Gazeteci-yazar (D. 1937, Suşehri / Sivas – Ö. 20 Ekim 2023, İstanbul). İlköğrenimini Gemlik’te tamamladı, Bursa Erkek Lisesi ve İstanbul Üniversitesi İktisat Fakültesi mezunudur.
Rauf
Tamer, 1959 yılında Cumhuriyet gazetesinde spor muhabirliğiyle
başladığı gazetecilik mesleğini Ekspres, Tasvir, Yeni İstanbul,
Halka ve Olaylara Tercüman, Hürriyet, Bayram, Sabah, Star, Dünden Bugüne
Tercüman, Bugün gazetelerinde sürdürdü. Tercüman, Hürriyet ve Sabah gazetelerinde
de fıkra yazarlığı yaptı.
2000
yılında adı bir davaya karışınca Sabah gazetesinden
ayrıldı. Köşe
yazarlığına Daha sonra Posta gazetesinde devam etti. Yazılarından yaptığı seçmeleri kitap
olarak da yayımladı.
2010'da
Burhan Felek Basın Hizmet Ödülüne layık görülen gazeteciler arasında yer
almıştır.
Vefatı:
Türk
basınının önemli isimlerinden Rauf Tamer, 20 Ekim 2023 günü öğle saatlerinde
evinde geçirdiği kalp krizi sonrasında hastaneye kaldırıldı. Yapılan tüm müdahalelere
rağmen kurtarılamayarak 86 yaşında hayatını kaybetti.
Rauf
Tamer, 22 Ekim 2023 Pazar günü İstanbul Zincirlikuyu Camii'nde öğle vakti
kılınan cenaze namazının ardından Zincirlikuyu Mezarlığı'nda toprağa verildi.

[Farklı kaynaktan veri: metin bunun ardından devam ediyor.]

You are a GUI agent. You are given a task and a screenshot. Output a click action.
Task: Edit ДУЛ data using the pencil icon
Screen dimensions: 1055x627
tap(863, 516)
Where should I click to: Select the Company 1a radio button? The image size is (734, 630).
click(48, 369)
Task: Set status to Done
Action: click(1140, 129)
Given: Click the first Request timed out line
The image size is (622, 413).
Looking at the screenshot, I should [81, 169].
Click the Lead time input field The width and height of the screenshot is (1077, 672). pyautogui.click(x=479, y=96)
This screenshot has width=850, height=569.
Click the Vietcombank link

Usta gazetecinin ani ölümü siyaset, medya ve spor camialarında üzüntüye neden
oldu. Birçok isim, başsağlığı mesajı yayınladı.
ESERLERİ:
Sözün Kısası (1973), Zanane Tüccarları (1975(,
Solun Namusu (5. bas., 1975, 1978), Düzen Kavgası (3. bas., 1975, 1978),
Yarınlar Kimin (1975), Düzene Çekidüzen/ Kavgamız (1977), Öbür Taraf (1984),
Pazar Kahvesi (1988), Pazar Kahvesi Bir Kaç Resim Bir Kaç İsim (1988), O Kafa, Taş, Baş ve Aş (2012),
Rauf Tamer İçin Ne Dediler?
Rauf Tamer’i iki satıra sığdırmak için onun ince
zekâsına, kıvrak kalemine ve güzel Türkçesi’ne sahip olmak gerekir. Yıllarca,
bir mücevherci titizliğiyle işlediği yazılarında, az kelimeyle ve sade bir
üslupla çok şey anlatmayı başardı. (Nazlı Ilıcak)
***
Yaşadığımız dönemde “Türkçeyi en iyi kullanan köşe
yazarı kimdir” sorusu sorulduğu zaman akla ilk gelecek isimlerin başında gelir
Rauf Tamer… Benim içinse “Arkadaş denilince akla ilk gelen isim kimdir”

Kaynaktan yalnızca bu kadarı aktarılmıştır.